How to tune your violin

Playing on a badly-tuned violin is not good for the development of the pupil’s ear!

Violins need to be tuned daily, because they are "old technology", i.e. artisanal and made of natural materials which are sensitive to temperature and humidity variations. New violins, violins with new strings and seldom-used violins are the most unstable and will need more frequent tuning at first.

You also need to make sure to tune the violin(s) shortly before each group lesson, because if several violins in a group are badly out of tune the teacher will lose a lot of precious teaching time tuning them at the beginning of the lesson!

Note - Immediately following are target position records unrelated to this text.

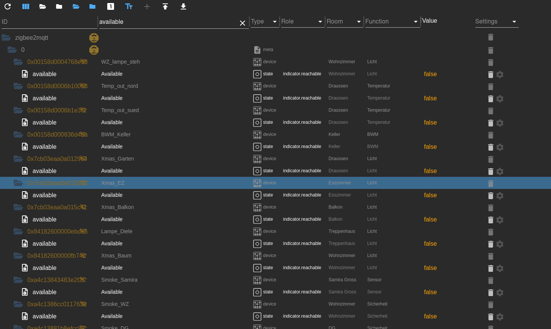Open the Type filter dropdown

(264, 22)
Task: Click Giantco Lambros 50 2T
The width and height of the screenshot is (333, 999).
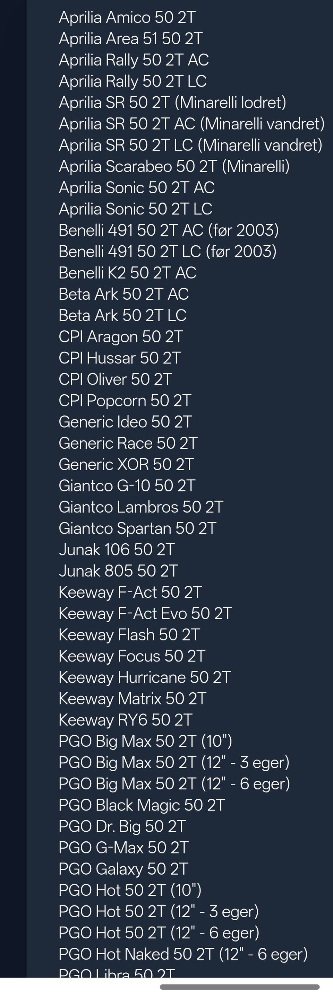Action: [141, 507]
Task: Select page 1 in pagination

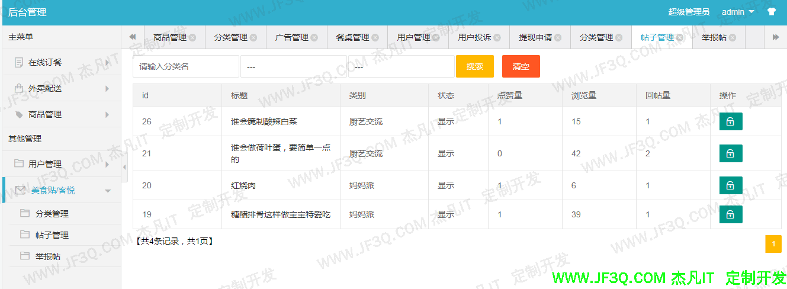Action: coord(773,244)
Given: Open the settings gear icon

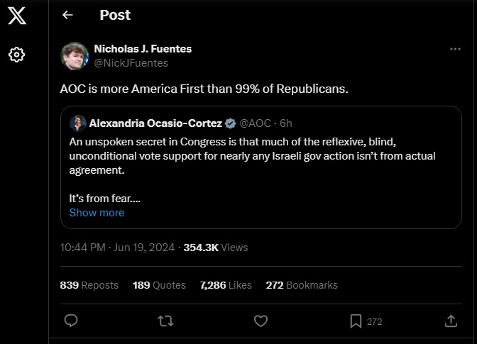Looking at the screenshot, I should click(17, 55).
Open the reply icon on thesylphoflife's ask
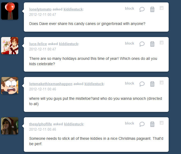 click(142, 124)
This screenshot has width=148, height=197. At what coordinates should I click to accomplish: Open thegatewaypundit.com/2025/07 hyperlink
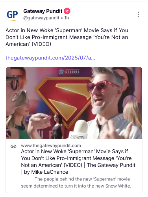click(50, 58)
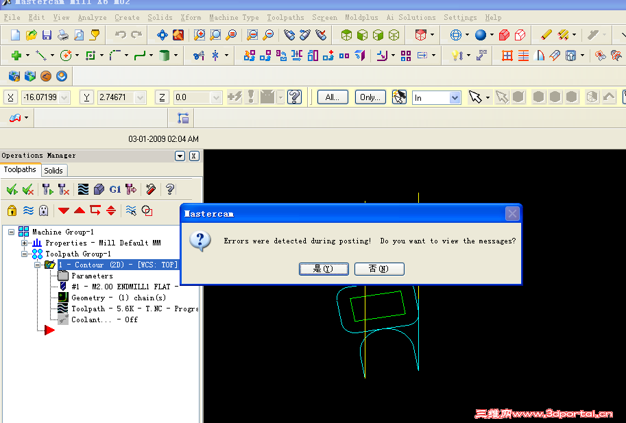626x423 pixels.
Task: Toggle toolpath display on selected operations
Action: point(27,210)
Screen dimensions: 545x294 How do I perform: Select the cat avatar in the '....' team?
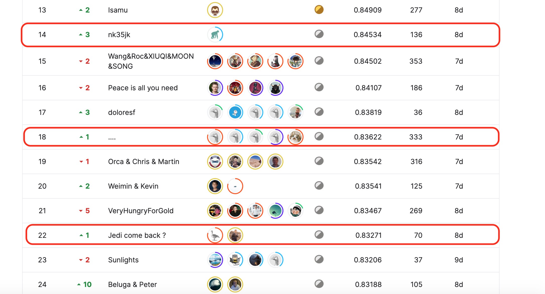click(295, 137)
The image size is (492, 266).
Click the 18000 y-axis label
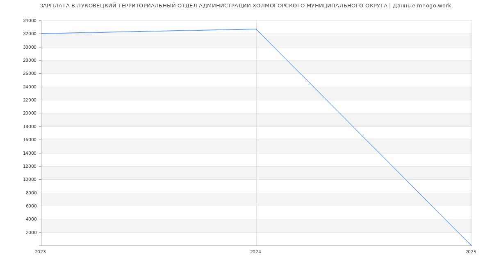tap(30, 126)
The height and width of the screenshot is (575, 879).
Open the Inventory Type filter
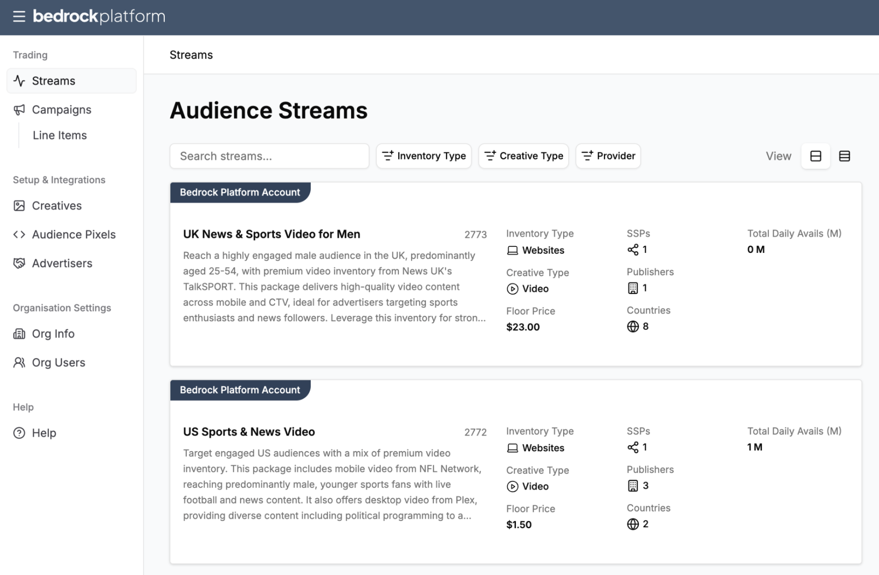pyautogui.click(x=424, y=156)
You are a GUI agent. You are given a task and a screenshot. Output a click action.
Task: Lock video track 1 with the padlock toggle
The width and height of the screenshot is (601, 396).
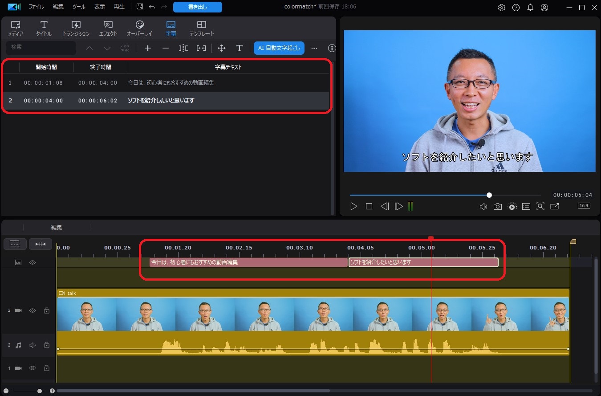pyautogui.click(x=46, y=368)
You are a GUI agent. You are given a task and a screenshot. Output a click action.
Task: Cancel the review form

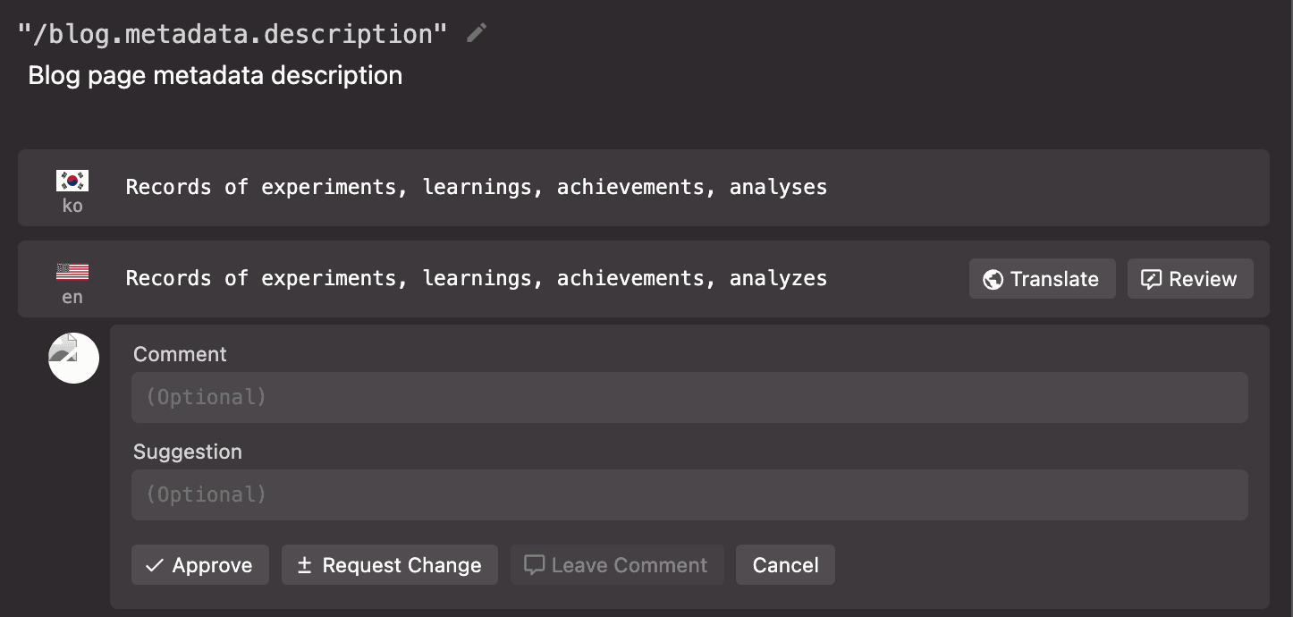tap(785, 564)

The first few times you try, tuning the violin will take you a lot of time but, once you get used to it, it’s not so difficult and can become routine! That's because, while an experienced violinist will do the tuning by ear, non-violinists (even if they are musicians) will generally use an electronic tuner or app (see accessories list) which can tell, when you play a string, whether you need to tune that particular string up or down.

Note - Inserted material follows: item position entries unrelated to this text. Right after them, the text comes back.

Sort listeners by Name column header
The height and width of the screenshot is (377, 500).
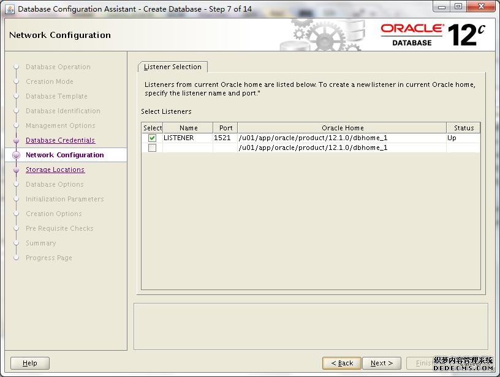pyautogui.click(x=188, y=128)
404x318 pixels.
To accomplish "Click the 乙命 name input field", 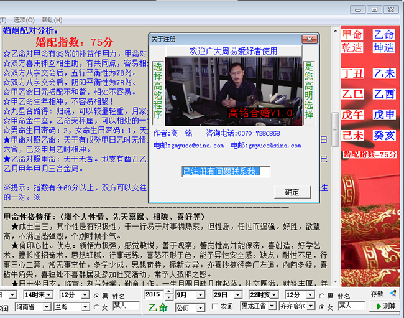I will click(351, 306).
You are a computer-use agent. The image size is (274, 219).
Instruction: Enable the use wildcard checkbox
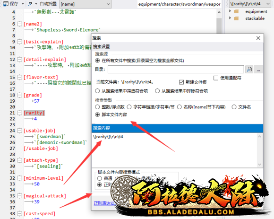point(216,78)
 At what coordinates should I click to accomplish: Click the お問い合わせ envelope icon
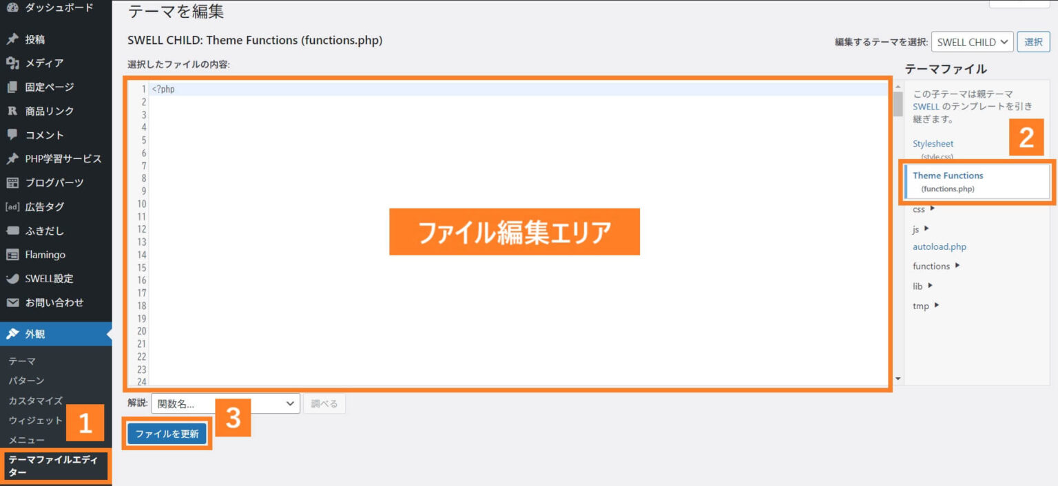coord(12,303)
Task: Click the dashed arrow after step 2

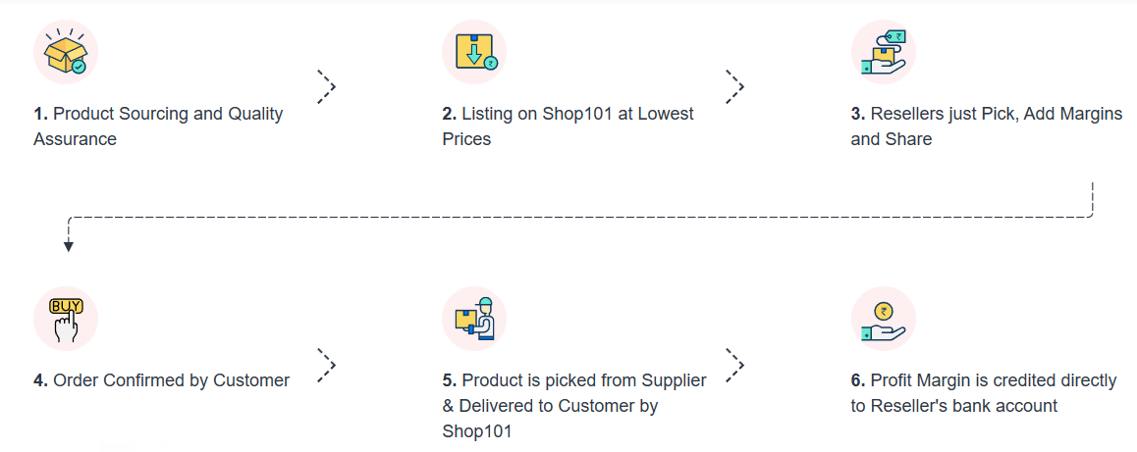Action: [x=735, y=86]
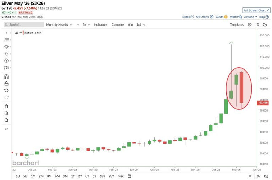Open the Actions dropdown menu
The width and height of the screenshot is (272, 180).
[250, 17]
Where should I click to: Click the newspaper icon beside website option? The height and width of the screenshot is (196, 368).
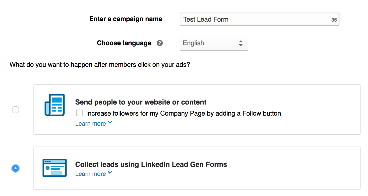tap(54, 105)
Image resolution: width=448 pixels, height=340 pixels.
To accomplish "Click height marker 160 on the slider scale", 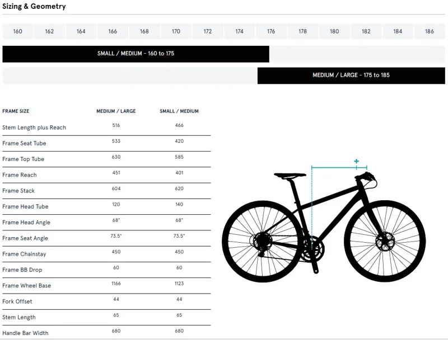I will [17, 32].
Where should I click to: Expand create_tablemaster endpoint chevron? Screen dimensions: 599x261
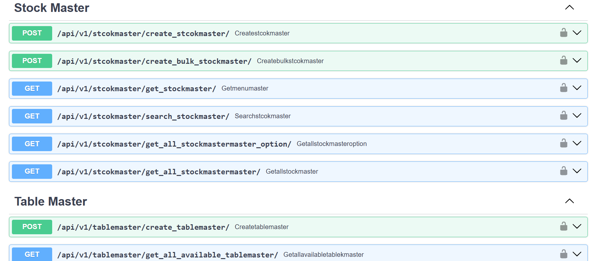[x=577, y=227]
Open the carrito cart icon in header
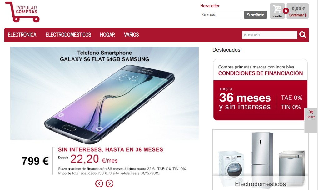This screenshot has height=190, width=318. click(277, 11)
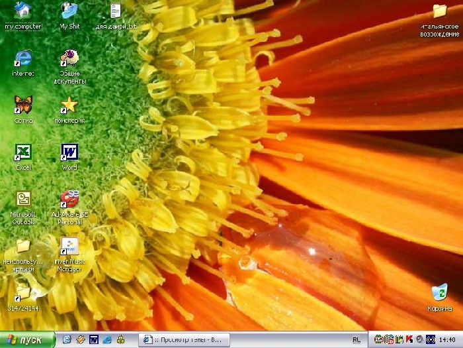Open the My Computer desktop icon
Viewport: 463px width, 348px height.
pyautogui.click(x=23, y=11)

However, it’s usually a little more difficult to tune small children’s violins than it is to tune bigger violins (which is, admittedly, unfair for Suzuki beginners and their parents!)

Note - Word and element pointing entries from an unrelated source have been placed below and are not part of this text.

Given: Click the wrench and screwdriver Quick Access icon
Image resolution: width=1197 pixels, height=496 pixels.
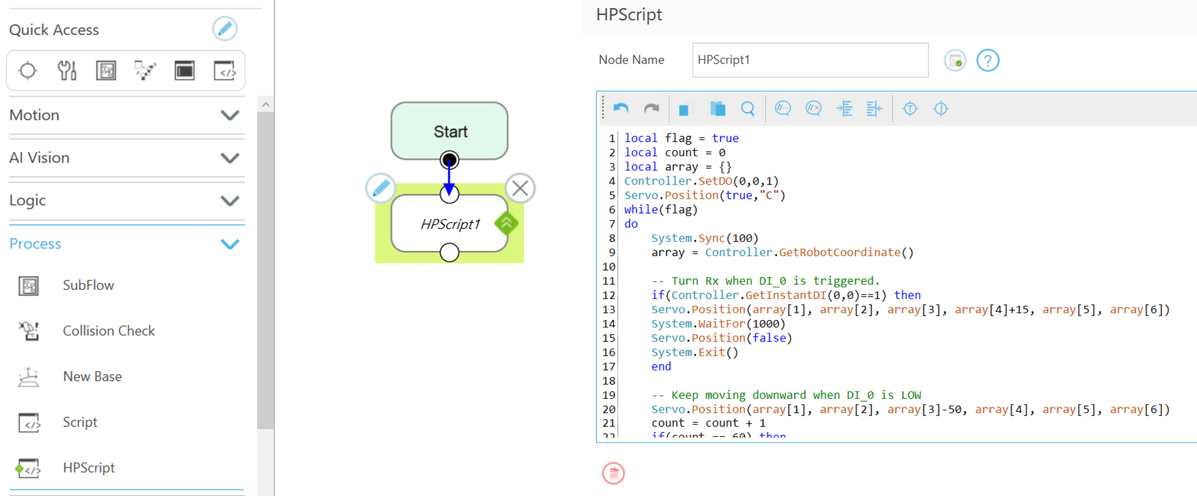Looking at the screenshot, I should pos(67,71).
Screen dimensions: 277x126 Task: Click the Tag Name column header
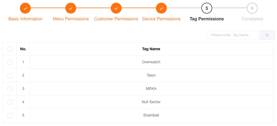pos(151,49)
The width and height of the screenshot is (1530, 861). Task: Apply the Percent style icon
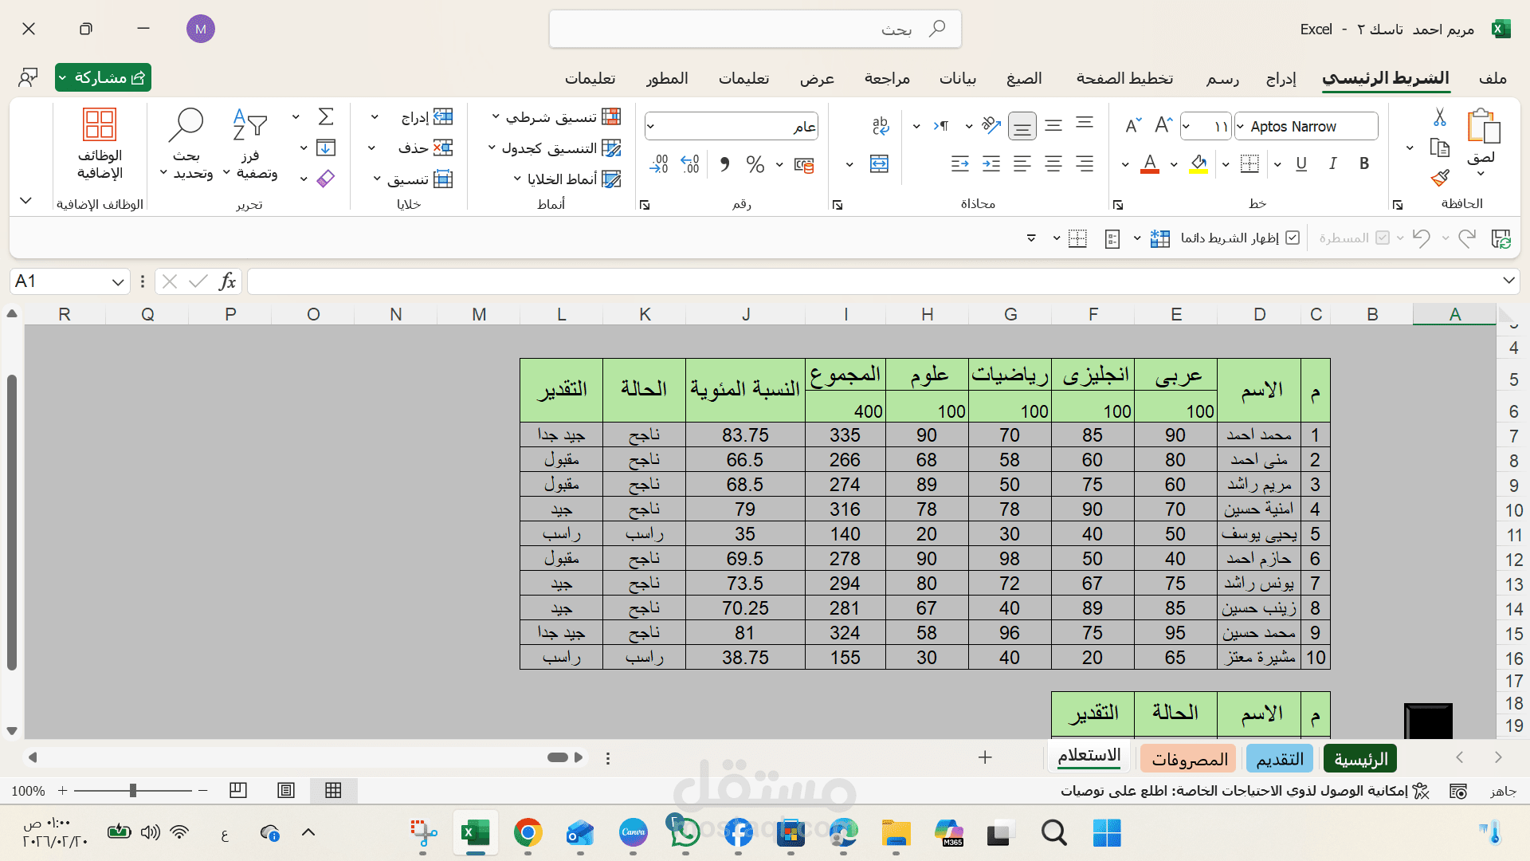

First of all, make sure that the violin is in a good state and fully equipped. Generally, any violin should be checked by a luthier (specialised violin maker and repairer) at least once a year, because violins are delicate instruments (although children’s violins are usually a more robust). A violin that has not been checked for too long will usually be more difficult to tune and will not sound so good.

In particular, check the following with the luthier:

- the strings should not be too old.

- the tuning pegs (which are in the scroll or “head” of the violin) should be easy to turn as well as to fix in place (which is done by pushing them firmly back in after turning).

- a beginner’s violin should always have not just tuning pegs but also a tuning screw for each string. These are small screws attached behind the bridge, on the tailpiece. Professionals usually have only one or two of these.

How to tune a violin: 

(Before tuning, it can be a good idea to check, each time, whether the bridge (the piece of sculpted white wood holding the strings up) is well centred. The bridge is held in place only by the tension of the strings and can sometimes move due to an external shock, especially on smaller violins, where the string tensions are less. The bridge should be vertical, aligned with the crossings of the F-shaped holes which are on either side of the violin's top, and centred in the middle so as to align with the fingerboard (i.e. the outer strings should run parallel with the edges of the fingerboards). The bridge is quite easy to put back in place, especially on small violins, but if you have never done this before you might prefer to be shown how to do it by your single-lesson teacher.)

Every time you tune the violin you will need to check the tuning of each of the four strings, even those not yet being played by the pupil, because the tension of each string affects that of the other strings as well as the sound of the violin generally.

The four strings should sound the notes E (mi), A (la), D (ré) and G (sol), when played as open strings (i.e. without pressing down a finger on the string or otherwise shortening its vibrating length) and in order from right to left (looking at the violin with the scroll at the top).

However, you should preferably tune the string in the following order: first the A (second string), then D, then G and E. Then you need to check everything again and again until you are satisfied that all the strings are in tune, because changing the tension in one string can affect the other strings. This effect is noticeable especially between E and G, the outer strings.

To tune a string up, screw in the tuning screw (i.e. turn it clockwise) so as to increase the tension of the string. To tune down, unscrew.

The screw is very precise but has a limited range. If the string is too badly out of tune, or if the screw is already fully screwed in or out, you’ll need to use the peg. You probably won’t like this, because the pegs are less easy to use than the screws! So you might want to simply tune the string just a bit too high with the peg, fix the peg firmly in, and then come down again using the screw (or the opposite, whichever is necessary to make the screw useful again).

If you need to use the peg to tune a string, be careful not to break the string! The effect of turning the peg is much blunter than that of turning the screw: less than a ¼ turn should be more than enough, unless, of course, the string is very loose, which might happen if the itself peg has come loose. This can sometimes happen, due to of a sudden temperature change or some other external shock.